É claro que não passa despercebida a lembrança do choro como o gesto emotivo, o desatar lamentoso, tal como a experiência mais primeva do ser humano sob as luzes desse mundo. Mário de Andrade até se pega achando curioso que povos da Guiné portuguesa usam a palavra para designar as cerimônias que precedem à morte, sempre acompanhadas de cantos e música. Pensando o choro dessa maneira, o jeito de tocar é o eixo de sentido.
É o que José Ramos Tinhorão destaca, defendendo a tese de que as cordas graves do violão seriam responsáveis pelo tom plangente que marcaria as músicas alcunhadas com o termo “choro” ainda no século 19. Tese parecida com a de Henrique Cazes, com a diferença de que, para o cavaquinista e autor do livro Choro: do Quintal ao Municipal, era a linha melódica, ou seja, geralmente os instrumentos que solavam e não os baixos do violão, que executavam fraseados chorosos.

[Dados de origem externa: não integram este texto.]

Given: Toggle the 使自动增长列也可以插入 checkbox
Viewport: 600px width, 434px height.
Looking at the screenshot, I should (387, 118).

Aliás, Cazes também cita outras hipóteses levantadas por nomes como Ary Vasconcelos, para quem o termo viria dos choromeleiros, corporação de músicos advindos do período colonial que tocavam, entre outros instrumentos, as charamelas (instrumentos de palheta). Assim como Câmara Cascudo, do qual Cazes destaca a hipótese de que o choro viria do termo “xolo”, sendo este os bailes que os escravizados realizavam nas fazendas. Aliás, algo que podemos derivar, ainda que indiretamente, da tese de Cascudo, é a fundamental presença negra na história e desenvolvimento do choro.
A pesquisadora Lúcia Campos reforça esse aspecto: “Com uma história de mais de 150 anos, o choro vem sendo construído, desde o século 19, da prática musical de músicos negros escravizados que passaram a tocar instrumentos e repertórios europeus e inventaram, a partir de suas musicalidades, uma música nova”. Não é à toa que nomes tão importantes da história do choro são negros. Um dos pioneiros, Joaquim Callado, assim como seu professor de música, Henrique Alves de Mesquita, eram negros. Pixinguinha, gênio estratosférico, também. Anacleto de Medeiros, Patápio Silva e tantos outros, da formação do choro aos dias atuais, atestam os compassos desse legado. Ao falar sobre como anfitriões e músicos convidados para os bailes domésticos pertenciam à mesma camada social, Tinhorão diz em seu livro História social da música popular brasileira: “Essa igualdade de condições econômicas, em uma camada em que os mestiçamento aparecia em larga escala, explica também o fato de não existir qualquer preconceito de cor entre os chorões”.
Por isso, o dossiê elaborado para o Iphan realça que a tessitura do choro é uma rede de histórias cruzadas, transatlânticas, de musicalidades entrelaçadas, a circular pelo Brasil e pelo mundo. E no meio desses fios ressoa uma explicação abrangente para esses fragmentos que compõem suas partes ao longo da história: “A pesquisa sobre essa forma de expressão revelou que o termo ‘choro’ é aquele empregado pelos próprios detentores e, portanto, o que melhor traduz, na perspectiva desses, o conjunto de contornos rítmicos, estilísticos, instrumentais e simbólicos, assim como o conjunto de práticas e relações sociais que compõem a singularidade desse bem cultural. De todo modo, o termo ‘choro’ é não apenas usual mas, principalmente, confortável para abrigar seus múltiplos componentes, decorrentes de gêneros e/ou linguagens musicais diversas”.
Quer dizer, o conjunto de práticas e a rede de sociabilidade que o engendra, incluindo ouvintes, instrumentistas, gravações, instrumentos, rádios, rodas, bailes, praças, salas de aula ou de concerto, formam uma prática cultural complexa e inclusiva. O reconhecimento do choro como Patrimônio Cultural Imaterial do Brasil ajuda a testemunhar o que o músico Toninho Carrasqueira nos lembra, ao evocar citação do dramaturgo Plinio Marcos: “Um povo que não ama e não preserva suas formas de expressão mais autênticas jamais será um povo livre”.